Ngaruawahia High School Yearbooks 2010-2012 Kapa Haka Tour of Western USA 1998 | Page 128

Page 126 - Ngaruawahia High School Kapa Haka USA Tour 1998 A photographic montage of the tail race at the base of Hoover Dam. Hoover Dam, one of the major dams of the world, on the Colorado River, at the Nevada-Arizona state line, 25 miles east of Las Vegas. Hoover Dam is the second highest dam in the United States and is considered one of the greatest engineering achievements in the world. The massive dam is the chief flood control unit on the lower Colorado River, and it also provides power and water for a large area of the western United States. Hydroelectric power generated at the damsite is used throughout Nevada, Arizona, and southern California and is carried as far away as the Los Angeles metropolitan area. The dam's immense reservoir, Lake Mead, irrigates more than one million acres of semiarid land in the Southwest. The dam itself, a gravity arch dam, has a height of 726 feet and a crest length of 1,244 feet. It is over 660 feet thick at the base. Construction of the Dam. The dam was authorized by Congress in 1928. It was planned as the major structure in the Boulder Canyon project, which also included a reservoir and power plant. A damsite in Boulder Canyon, several miles upstream from the present location, was first chosen. The site was later moved to the head of Black Canyon, a narrow, steep-sided gorge. Work was begun at the dam site in 1931. To supply power for construction, a 200-mile-long power line was strung to the site from San Bernardino, Calif.
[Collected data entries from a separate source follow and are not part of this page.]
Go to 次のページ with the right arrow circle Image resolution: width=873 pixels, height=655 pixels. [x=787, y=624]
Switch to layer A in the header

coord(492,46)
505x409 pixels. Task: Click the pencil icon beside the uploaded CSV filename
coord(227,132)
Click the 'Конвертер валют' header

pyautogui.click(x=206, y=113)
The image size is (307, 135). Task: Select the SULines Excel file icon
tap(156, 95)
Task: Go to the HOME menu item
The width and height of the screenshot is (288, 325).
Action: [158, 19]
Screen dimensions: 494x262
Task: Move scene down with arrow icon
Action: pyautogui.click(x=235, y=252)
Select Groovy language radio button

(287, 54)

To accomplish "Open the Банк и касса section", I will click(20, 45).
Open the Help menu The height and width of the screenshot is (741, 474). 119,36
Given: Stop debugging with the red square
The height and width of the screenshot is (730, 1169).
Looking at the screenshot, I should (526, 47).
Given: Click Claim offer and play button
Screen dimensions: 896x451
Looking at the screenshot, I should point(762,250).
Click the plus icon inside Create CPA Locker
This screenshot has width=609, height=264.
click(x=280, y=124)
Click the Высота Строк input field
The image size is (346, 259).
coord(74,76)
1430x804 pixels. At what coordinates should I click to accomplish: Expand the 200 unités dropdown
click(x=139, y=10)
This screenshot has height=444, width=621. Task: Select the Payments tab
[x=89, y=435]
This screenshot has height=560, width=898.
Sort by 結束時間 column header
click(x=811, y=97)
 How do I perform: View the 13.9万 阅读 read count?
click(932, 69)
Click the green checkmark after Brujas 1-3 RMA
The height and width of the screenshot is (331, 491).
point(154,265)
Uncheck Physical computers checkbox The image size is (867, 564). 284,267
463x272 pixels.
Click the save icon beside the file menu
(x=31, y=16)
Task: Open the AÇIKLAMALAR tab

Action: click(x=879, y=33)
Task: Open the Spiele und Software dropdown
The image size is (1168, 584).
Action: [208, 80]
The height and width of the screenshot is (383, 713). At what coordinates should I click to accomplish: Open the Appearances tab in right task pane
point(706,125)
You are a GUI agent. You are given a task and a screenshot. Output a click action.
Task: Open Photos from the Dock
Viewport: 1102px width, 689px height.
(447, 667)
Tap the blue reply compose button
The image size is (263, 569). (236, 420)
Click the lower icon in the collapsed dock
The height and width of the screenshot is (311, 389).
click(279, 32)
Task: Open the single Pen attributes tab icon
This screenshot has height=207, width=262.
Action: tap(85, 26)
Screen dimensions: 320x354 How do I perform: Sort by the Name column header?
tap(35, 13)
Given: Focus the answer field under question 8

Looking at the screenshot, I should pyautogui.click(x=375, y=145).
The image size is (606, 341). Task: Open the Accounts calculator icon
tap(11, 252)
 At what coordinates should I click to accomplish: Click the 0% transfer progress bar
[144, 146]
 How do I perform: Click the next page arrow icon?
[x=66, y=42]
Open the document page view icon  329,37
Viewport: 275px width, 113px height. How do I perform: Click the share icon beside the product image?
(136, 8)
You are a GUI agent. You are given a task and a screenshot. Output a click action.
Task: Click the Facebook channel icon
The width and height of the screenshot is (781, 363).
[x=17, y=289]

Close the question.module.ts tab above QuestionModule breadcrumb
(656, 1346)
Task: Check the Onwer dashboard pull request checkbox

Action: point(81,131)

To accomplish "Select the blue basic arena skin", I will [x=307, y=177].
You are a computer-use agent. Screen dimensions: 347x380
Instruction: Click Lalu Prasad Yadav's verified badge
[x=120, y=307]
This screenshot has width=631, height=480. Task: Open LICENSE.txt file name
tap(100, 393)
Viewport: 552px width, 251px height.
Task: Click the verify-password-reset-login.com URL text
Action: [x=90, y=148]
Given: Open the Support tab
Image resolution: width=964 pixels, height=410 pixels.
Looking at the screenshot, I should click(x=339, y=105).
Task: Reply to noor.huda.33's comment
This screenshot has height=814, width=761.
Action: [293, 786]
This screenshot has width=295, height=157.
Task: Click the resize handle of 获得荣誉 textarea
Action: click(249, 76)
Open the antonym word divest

Railroad and highway facilities were built, and 7 miles southwest of the damsite, Boulder City was laid out to serve as construction headquarters. It was later made a local headquarters of the Bureau of Reclamation, which operates the dam. Six private engineering companies worked on the dam from 1931 to 1936. The mammoth Boulder Canyon project was completed at a total estimated cost of $173,100,000. The dam was dedicated in 1935. During the early years of construction it was known as Hoover Dam, in honour of President Herbert Hoover, It was later officially called Boulder Dam, but in 1947 it was renamed Hoover Dam.